TEXT SECTION:
○ ○ ○ ○ ○

What will future generations think ?

T

Teabag

Guest
I got to thinking about what future generations would think of the way the current generation behaved. I mean the current generation often look back at the previous century and wonder how did people let certain things happen. Some examples;
The pointless bloodshed of WWI 1914-1918
WWII, Vietnam etc
The holocaust during WWII
Nuclear attacks, disasters and stockpiling
The indiscretions of the Catholic Church (Ireland and worldwide)
Famine in the modern era
etc

What will someone in 2106 list ? ;
How we destroyed the environment
More famine in the modern era.
...
 


Bit OTT perhaps to equate "The indiscretions of the Catholic Church (Ireland and worldwide)" with the deaths of tens of millions in WWI, the Holocaust and third-world famines respectively?
 
Bit OTT perhaps to equate "The indiscretions of the Catholic Church (Ireland and worldwide)" with the deaths of tens of millions in WWI, the Holocaust and third-world famines respectively?

I never said anything about them being equal.
 
Fair enough - I still don't understand your logic in including the Irish Catholic Church in the above list - given that it is otherwise populated by two cataclysmic world wars, the systematic extermination of six million Jews and others by the Nazis, the Atomic bombing of Hiroshima and Nagasaki and the deaths of tens of millions through famine.

Maybe we should compile a list of the world's greatest villains, eg
Adolf Hitler
Mao Se Tung
Joseph Stalin
Charlie Haughey
Pol Pot
Osama Bin Laden
 
 
Ronan, my attempt at irony was obviously too subtle for you.

By the way, following a quick google search I have learned that there are approx 143 million Catholics, and 426 million Muslims, in Africa (sources bbc.co.uk and islamicweb.com respectively).

○ ○ ○ ○ ○

PROVIDED MATERIAL:
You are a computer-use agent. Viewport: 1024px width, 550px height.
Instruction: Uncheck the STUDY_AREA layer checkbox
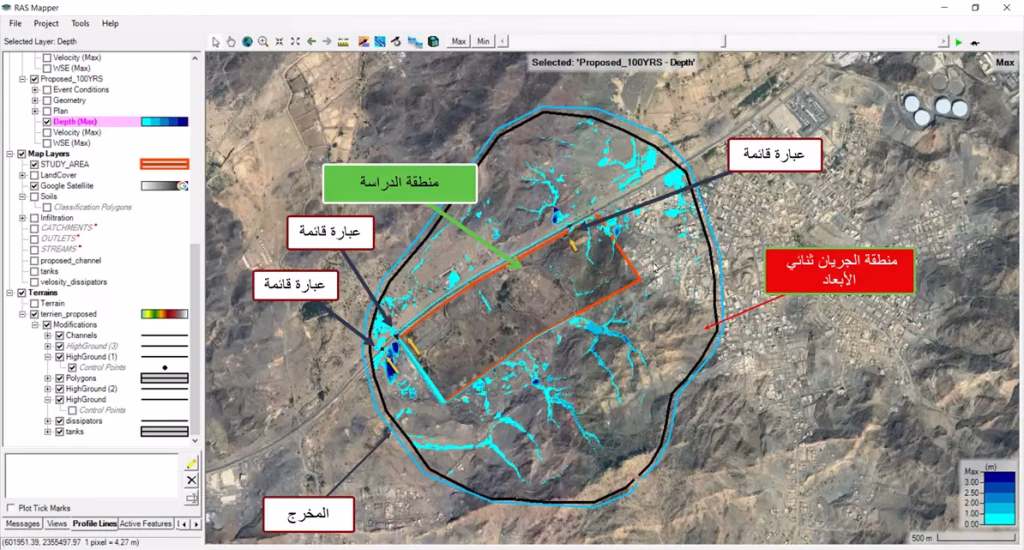point(36,164)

○ ○ ○ ○ ○

WHAT THIS EXERCISE ASKS:
1) In the forum thread on what future generations will think, in what year does the first post imagine someone drawing up a list of the current generation's failings?
2) Reproduce the forum thread word for word from "Ronan, my attempt" to "and islamicweb.com respectively).".

EXERCISE RESULTS:
1) 2106

2)
Ronan, my attempt at irony was obviously too subtle for you.

By the way, following a quick google search I have learned that there are approx 143 million Catholics, and 426 million Muslims, in Africa (sources bbc.co.uk and islamicweb.com respectively).